A digital system would let students access courses from home and their parents could see their children's records and hold conferences with teachers at will, Rearick said.

Students would become experts at the technology and could teach their parents, he predicted.

Each student would have a personal file. Individualized instruction would replace classroom teaching in many instances.

"Based upon our research findings," Rearick wrote in the application, "we are convinced that one of the primary advantages to technology is the availability of a wealth of instantaneous information that a teacher can access on each child ... to create an individualized educational program."

The technology would also eliminate the need for expensive school building expansion, he said.

It would be introduced in the lowest grades and, like a funnel, would broaden out to the higher grades until it reached grades 11 and 12, where all students would be given wireless laptop computers.

"Beginning with grade 11 and continuing into adulthood, anytime-anywhere education becomes a reality," he said.

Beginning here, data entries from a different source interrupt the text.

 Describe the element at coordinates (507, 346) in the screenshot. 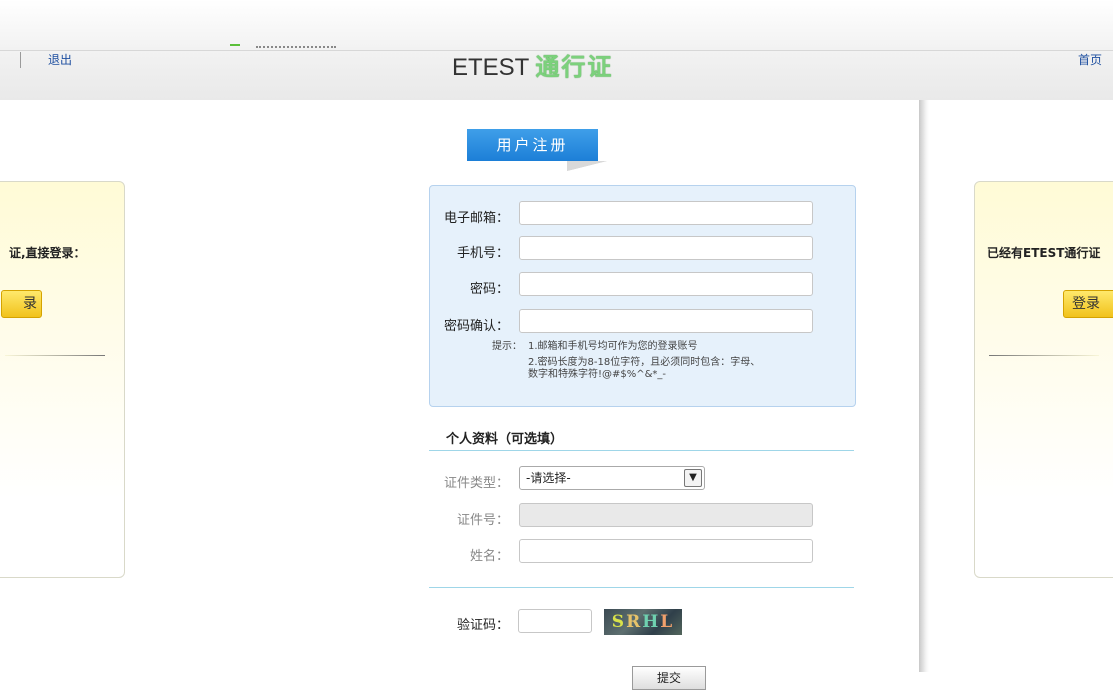

I see `hint-prefix: 提示：` at that location.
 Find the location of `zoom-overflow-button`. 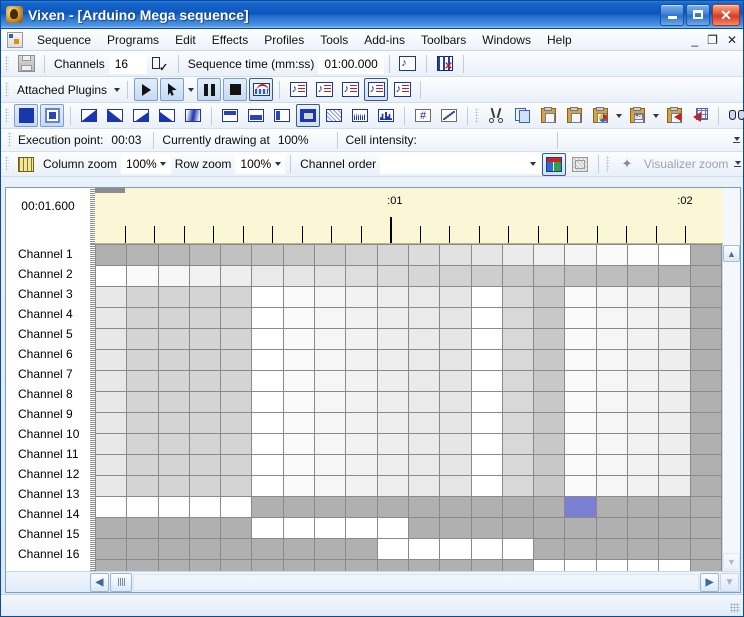

zoom-overflow-button is located at coordinates (738, 164).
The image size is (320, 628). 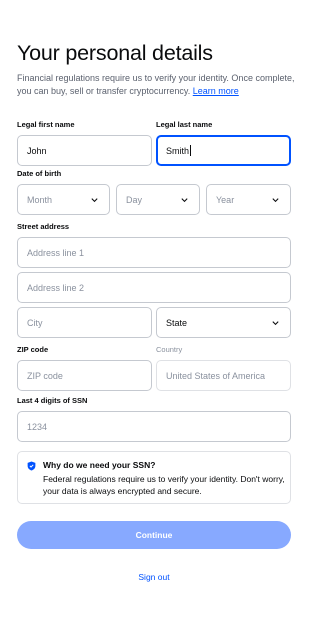 I want to click on last-name-value: Smith, so click(x=178, y=150).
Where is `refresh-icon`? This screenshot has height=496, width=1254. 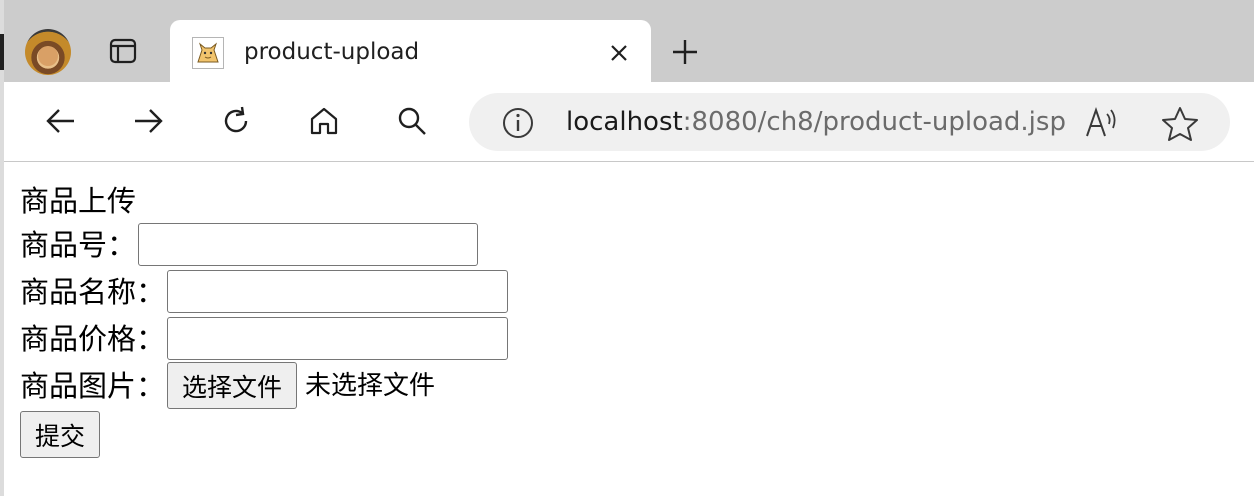
refresh-icon is located at coordinates (236, 120).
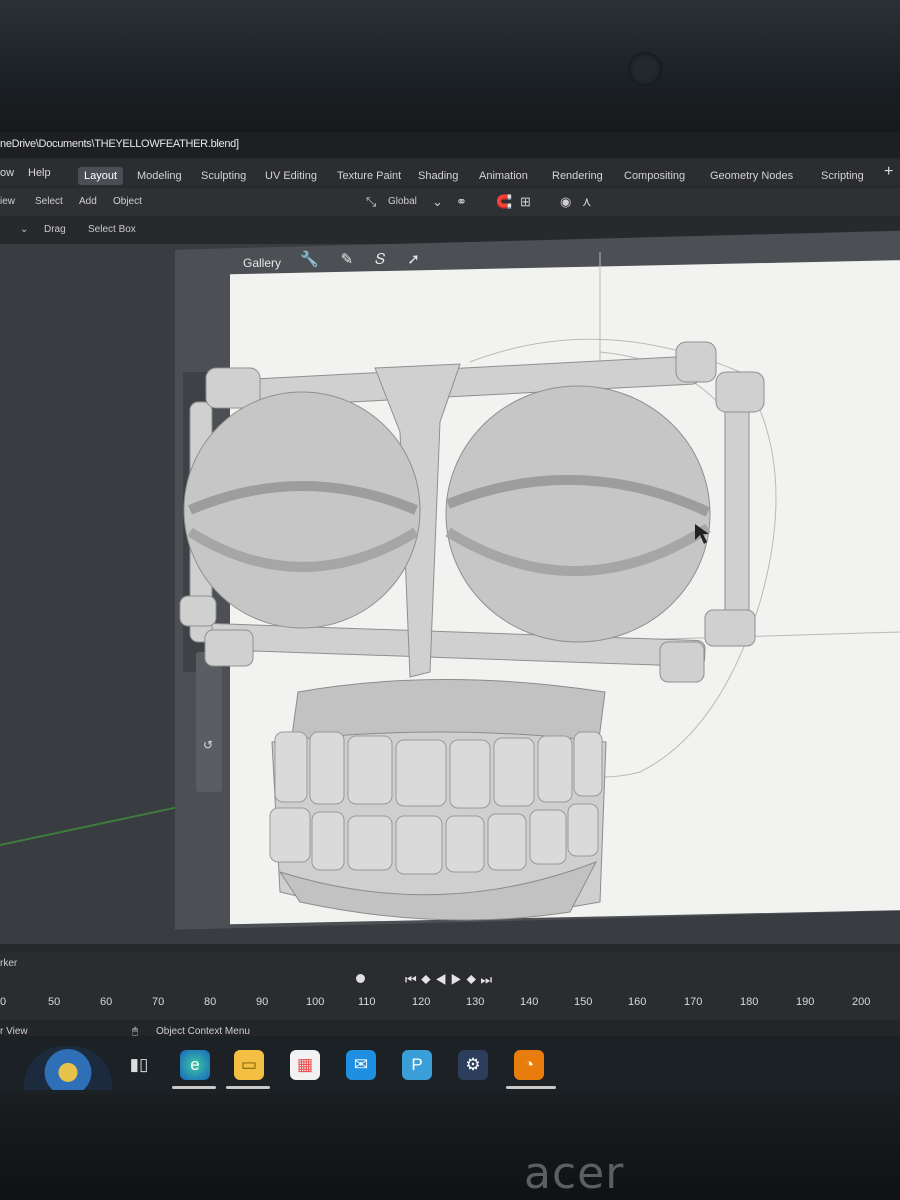 This screenshot has width=900, height=1200. Describe the element at coordinates (450, 980) in the screenshot. I see `playback-controls: ⏮◆◀▶◆⏭` at that location.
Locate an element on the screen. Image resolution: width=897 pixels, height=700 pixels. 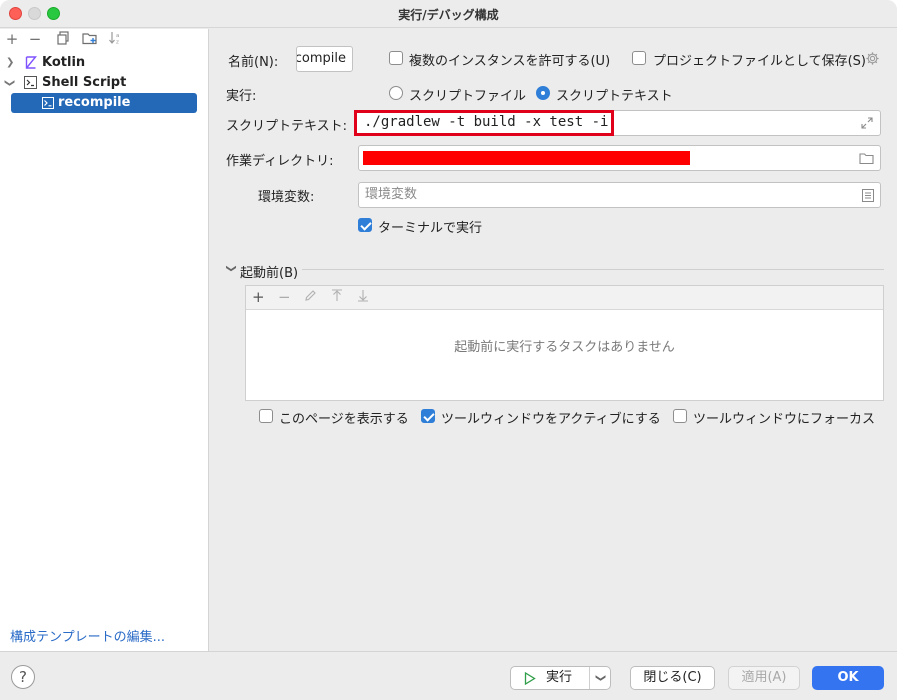
name-field: compile is located at coordinates (324, 59).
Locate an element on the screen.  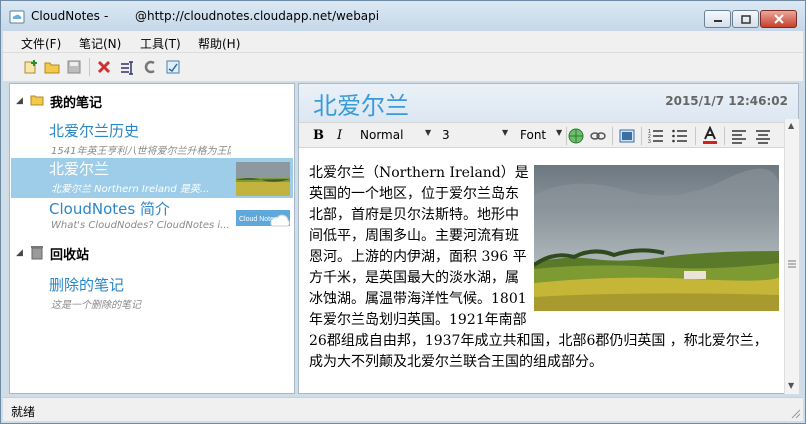
note-title: CloudNotes 简介 is located at coordinates (110, 209).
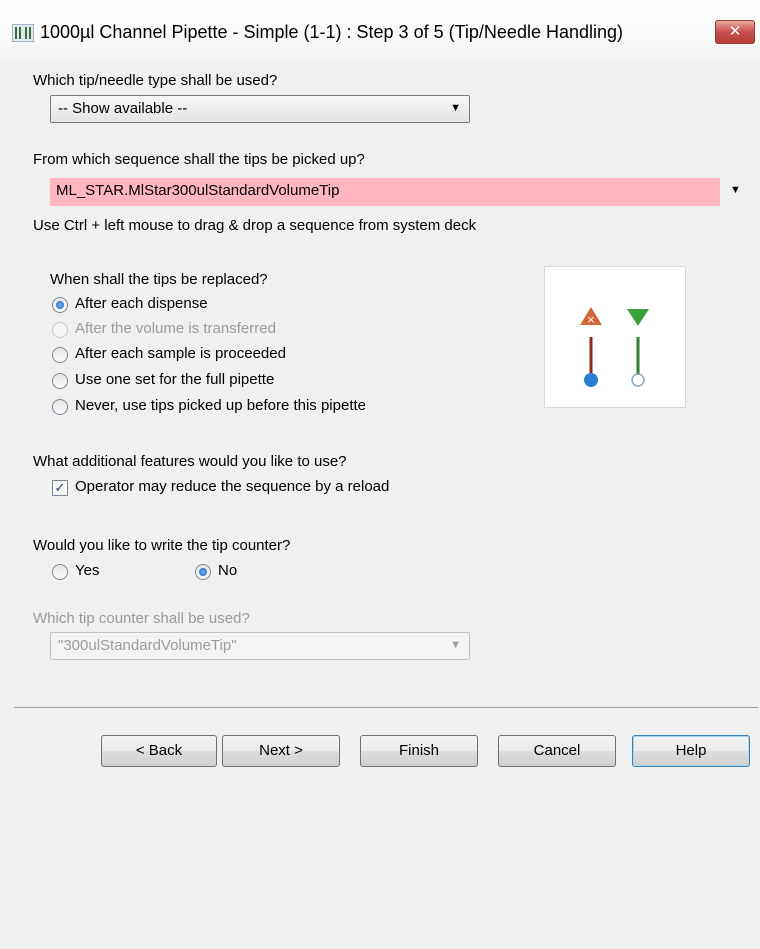  I want to click on close-button: ✕, so click(735, 32).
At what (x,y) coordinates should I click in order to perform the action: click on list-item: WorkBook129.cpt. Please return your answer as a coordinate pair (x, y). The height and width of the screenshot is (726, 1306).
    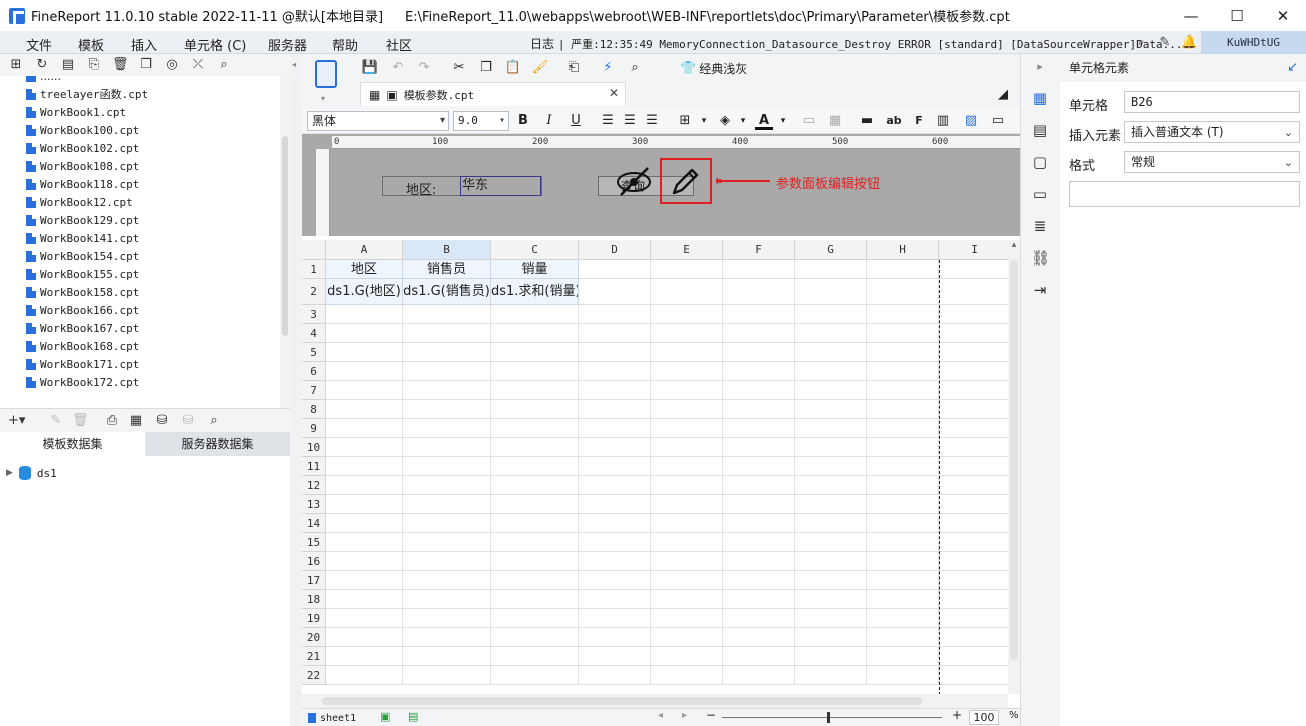
    Looking at the image, I should click on (82, 220).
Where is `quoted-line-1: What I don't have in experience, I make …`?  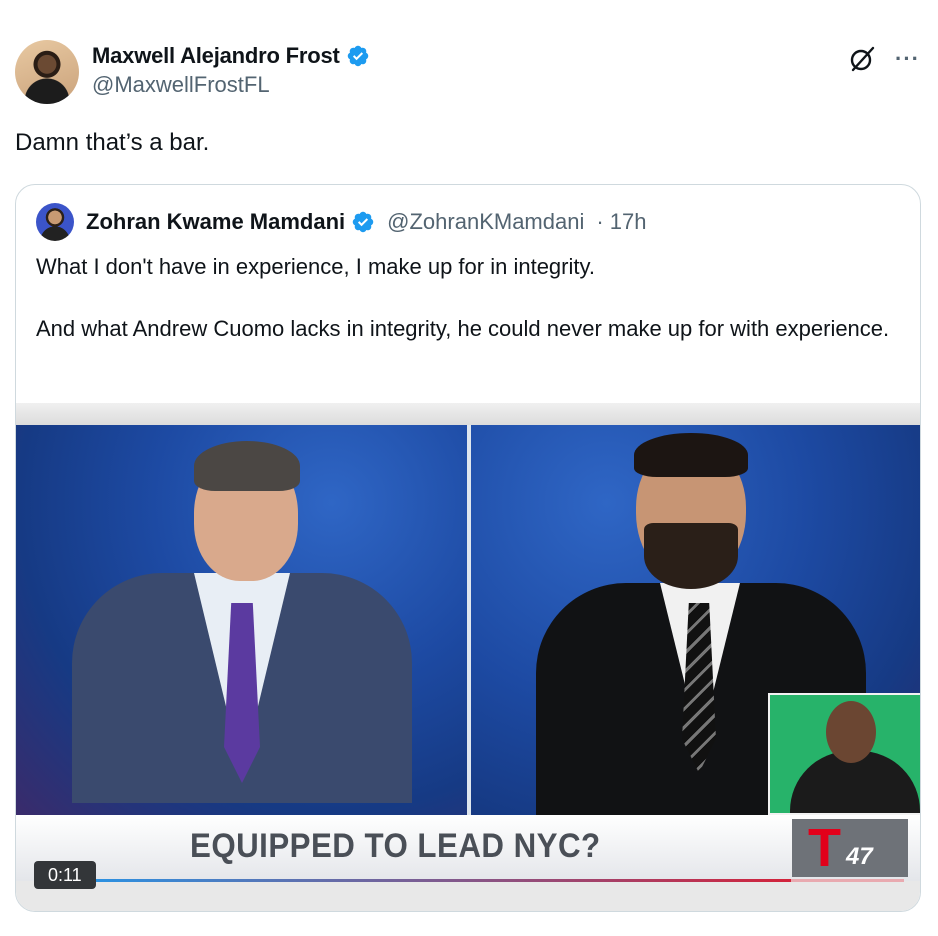
quoted-line-1: What I don't have in experience, I make … is located at coordinates (316, 266).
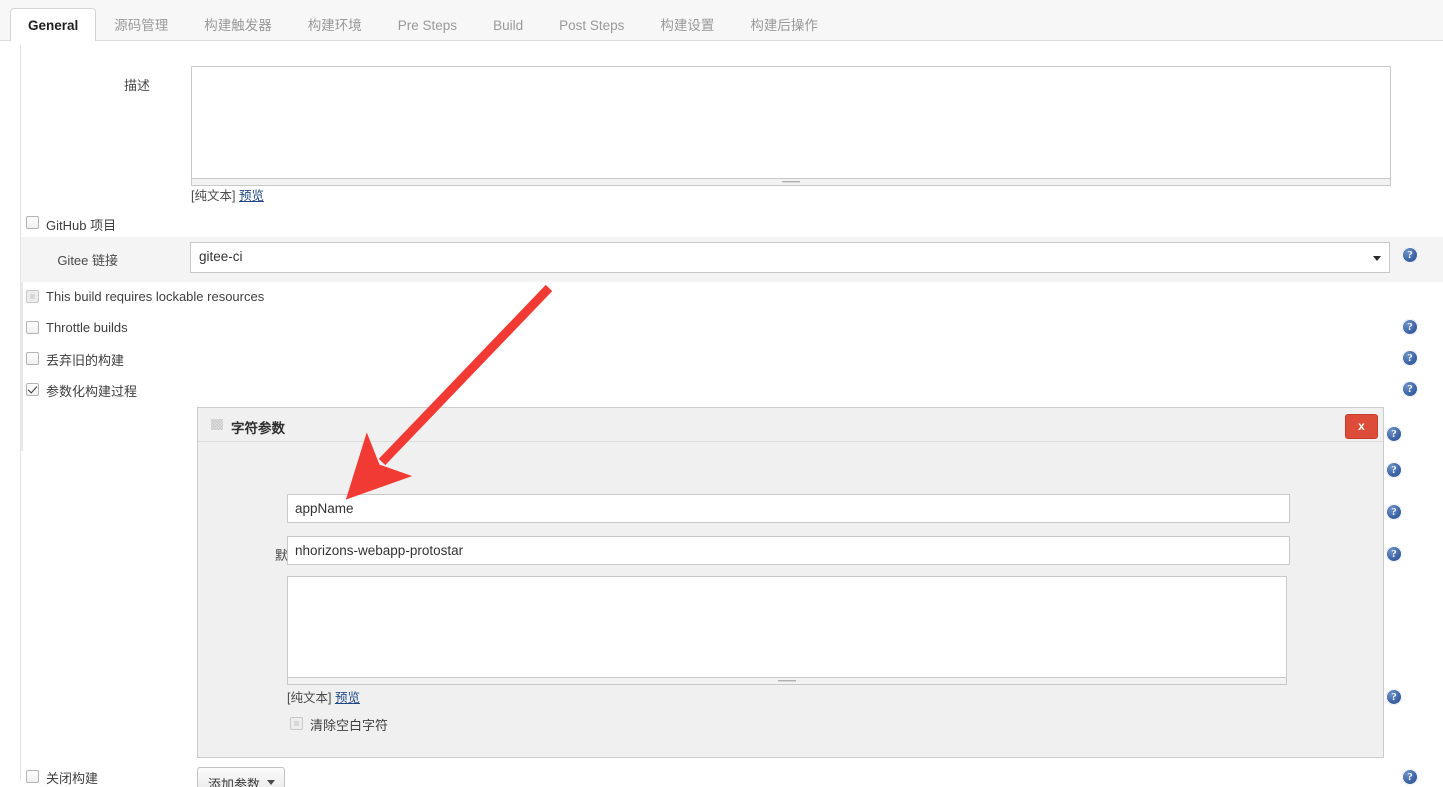 The width and height of the screenshot is (1443, 787). What do you see at coordinates (156, 296) in the screenshot?
I see `lockable-resources-label: This build requires lockable resources` at bounding box center [156, 296].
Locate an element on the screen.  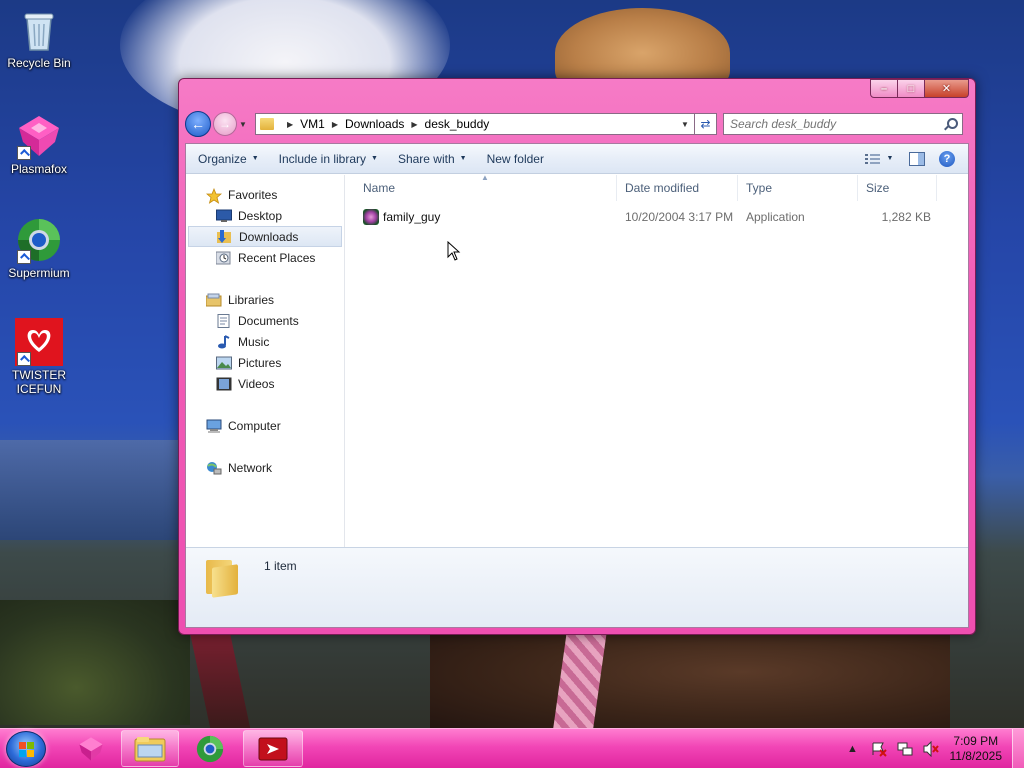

The bottom line, Rearick said, is to prepare students for high-tech jobs.

School officials sought the support of the Greencastle Borough Council and Antrim Township Supervisors in their quest by saying high-tech companies would be attracted to the area by a trained force of young workers.

"We have 1,000 computers in the schools now," Rearick said. "Our goal is to have 2,600."

He said if the district loses the grant, it will begin to phase in some of the programs in the application "in some fashion, even if it's in concept."